Violets are annual flowers that are perennially associated with the spring. A character by the name of Ruth in Emily Carter’s 1875 short story, Celebrating Grandmother’s Birthday, chose to play the role of spring in a play: “I’ll be spring; for they say my eyes are as blue as violets.” In this article, I will cover another example of a children’s literary magazine piece featuring springtide violets. The May 18, 1880 issue of Harper’s Young People included in its contents a children’s poem titled Blue Violets, which was authored by a certain K.M.M. Like many 19th century children’s magazine poems that I have covered here at The New Leaf Journal, Blue Violets comes with a charming illustration that I will include with the poem, reprinted in its entirety below.

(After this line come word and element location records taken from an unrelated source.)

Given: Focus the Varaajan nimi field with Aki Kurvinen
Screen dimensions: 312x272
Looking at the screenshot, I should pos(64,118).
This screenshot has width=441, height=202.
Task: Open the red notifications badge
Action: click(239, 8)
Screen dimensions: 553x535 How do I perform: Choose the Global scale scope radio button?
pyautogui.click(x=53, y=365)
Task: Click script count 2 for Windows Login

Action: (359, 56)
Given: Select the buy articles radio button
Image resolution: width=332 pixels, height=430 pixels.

I will conclude the post with links to other New Leaf Journal content on spring and violets.

“Blue Violets” by K.M.M.

Etching of a little girl looking at violets created for "Blue Violets" - a poem that appeared in an 1880 issue of Harper's Young People.
Listen! No; you can not hear them;
      Never do they make a sound,
All those thousand sweet blue flowers
      Starting up from out the ground.

Scattered are they up the hill-side,
      Hidden in the woodland nooks,
Sprinkled over sunny meadows,
      Nestled close by sparkling brooks.

Where, I wonder, have they sprung from?
      Do they live in worlds below?
Have they slept the livelong winter
      Underneath the soft white snow?

Ah! if only they had voices,
      What strange stories they might tell
Of the land where winsome fairies
      With the flowers love to dwell!

Oh, you dainty wee blue flowers!
      Brightest roses June may bring,
But they can not match your sweetness,
      Gentle messengers of spring.

Other Content About Violets and the Spring

The May 1875 issue of The Nursery Magazine, which included Celebrating Grandmother’s Birthday (see introduction to this article) included another literary reference to violets in the spring in a short poem titled May. The violets appeared in the poem’s opening stanza:

Pretty little violets, waking from your sleep,
Flagrant little blossoms, just about to peep,
Would you know the reason all the world is gay?
Listen to the bobolinks, telling you 'tis May!

My personal favorite of all of the poems that I have reprinted at The New Leaf Journal is an 1887 piece by Sidney Grey titled The Blind Girl and the Spring. You can read the poem in its entirety here at The New Leaf Journal. Below, I will reprint the sequence wherein the “shy violets” made their appearance:

 And though I’m blind, I know quite well, when to the woods we go,
 The place to find the wild bluebell, and where the lilies blow;
 Shy violets tell me, as I pass, their buds are at my feet,
 And through the lengthening meadow-grass run murmurs soft and sweet.

An 1899 poem by Ethel Ridley told the story of how the forget-me-not flower earned its name. The clever piece included a reference to the violet earning its name, although nothing specific was ventured on the subject.

I conclude by noting that while Blue Violets compared violets favorably in terms of sweetness to summer roses, springtime roses are quite sweet in their own right.